Materials provided section start

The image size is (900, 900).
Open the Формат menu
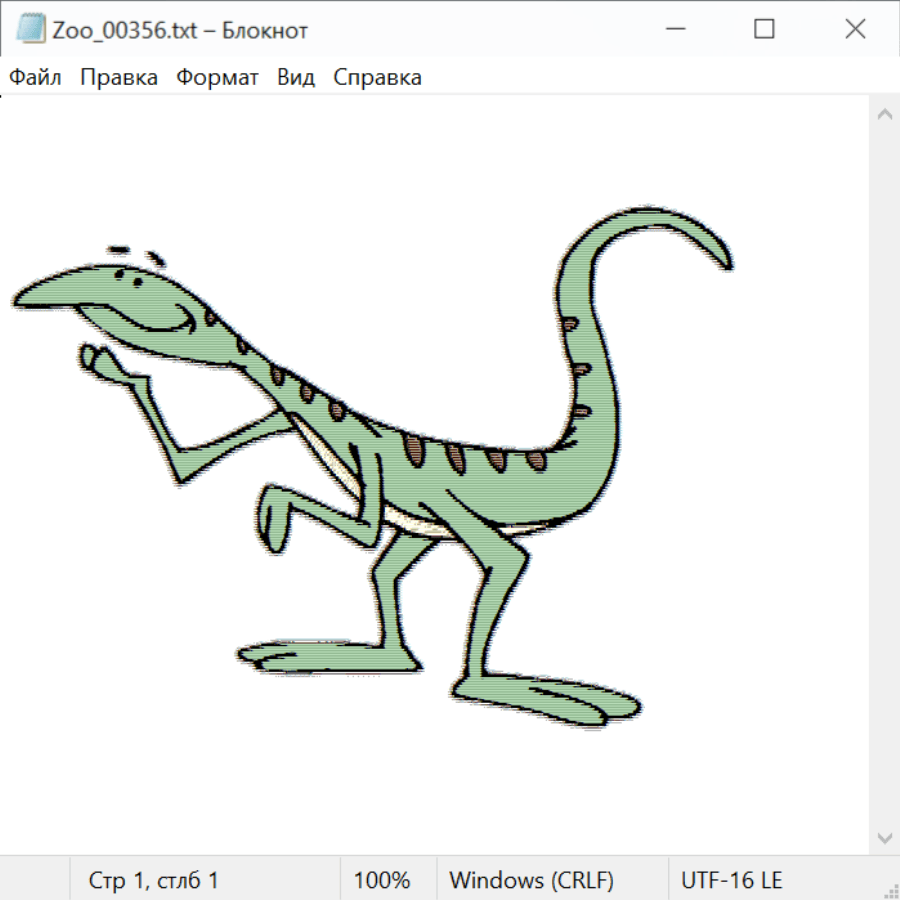[217, 78]
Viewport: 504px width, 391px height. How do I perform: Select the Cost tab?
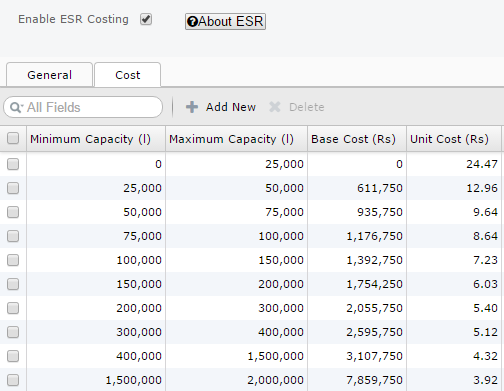coord(128,75)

Materials provided section end

▶ Task goal
Leave out the images and copy all remaining data word for word.

▶ Solution to this exercise
The image size is (900, 900).
Open the Формат menu
[217, 78]
Viewport: 504px width, 391px height. How do I perform: Select the Cost tab?
coord(128,75)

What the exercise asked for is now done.